Son visage était gris cendre, mais elle montrait une détermination que Robin savait issue de son calme face à l'adversité, d'une volonté obstinée. Elle avait besoin de cette volonté, de cet oubli en dehors des traitements, de la maladie, pour livrer le combat le plus important de sa vie.

Finalement, après le traitement, elle ne s'était plus jamais considérée comme atteinte d'un cancer. Elle n'en parlait plus. Elle continuait sa vie tout simplement.. La compassion ne serait pas un des sentiments les plus nobles en réalité, c'est de la pitié que les gens ressentent.
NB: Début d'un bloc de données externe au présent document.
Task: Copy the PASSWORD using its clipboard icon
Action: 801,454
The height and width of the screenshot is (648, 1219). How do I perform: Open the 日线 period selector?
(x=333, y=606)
Mais elle avait guéri et pour occuper son temps pendant cette période de longue maladie, elle avait écrit des livres. Son premier vrai roman car depuis toujours, elle aimait écrire. C'était bien la seule chose qu'elle aimait autour de l'écriture ! car aller voir les libraires pour se faire connaître, rencontrer les gens... Non, elle n'avait jamais aimé et vite arrêté ce genre de choses...
- Donc, lui disait-on, c'est votre premier roman
- Oui en effet
- Je l'ai beaucoup aimé. Mais c'est l'intonation qui donnait le véritable sens de la phrase. Si le ton était revêche, il venait contredire les propos élogieux !.
- Merci. C'est une histoire, un récit. ( Malheureusement pour elle le sujet venait de Robin ! encore une fois elle s'en rendait compte, elle avait été manipulée par lui !!! Quand serait-elle vraiment elle-même et le serait-elle un jour ?) Il faut créer pour toi se disait-elle et non se soucier de ce que pensent les autres. Elle aurait aimé que son mari accepte sa vision. Mais commercialement c'était une idée perdue d'avance ! Son inspiration  ? Elle notait les impressions de déjà vu après des lectures, des moments particuliers. Elle griffonnait sur des papiers.
Les personnes donnaient la fausse impression de vouloir lire dans ses pensées. Mais tout était faux. Ce n'était que du cinéma pour vendre, non pour s'intéresser à la personne. Et elle, elle cherchait désespérément quelque chose d'intelligent à dire !
Pourtant, la plupart des critiques avaient été bonnes. Mais elle avait reçu de nombreuses lettres de refus et même lorsque les éditeurs disaient du bien de son roman toujours y avoir manqué le coup de coeur définitif qui puisse transformer son manuscrit en un vrai livre. On lui racontait qu'elle savait faire pénétrer dans une histoire, qu'elle avait réussi certains passages... Bref quand on ne l'informait pas dans un style lapidaire que son roman n'appartenait pas à la ligne éditoriale défendue par la maison. Ses interlocuteurs signaient " comité de lecture " et semblaient accablés par des tas de manuscrits dont ils essayaianet bien plus de se débarrasser que de choisir parmi ceux-là celui qu'ils pouvaient publier.
- J'en suis heureuse vraiment, mais tout cela lui semblait sonner creux : les compliments, les réflexions autour de son livre... Comment répondre à ce qui avait simplement rempli le vide laissé par la maladie, la vie. Ce n'était pas seulement un récit mais une question de survie. Elle n'avait pu s'empêcher de mettre un point final à cette mascarade. Elle en eut vite assez d'essayer de fournir des réponses claires et réfléchies.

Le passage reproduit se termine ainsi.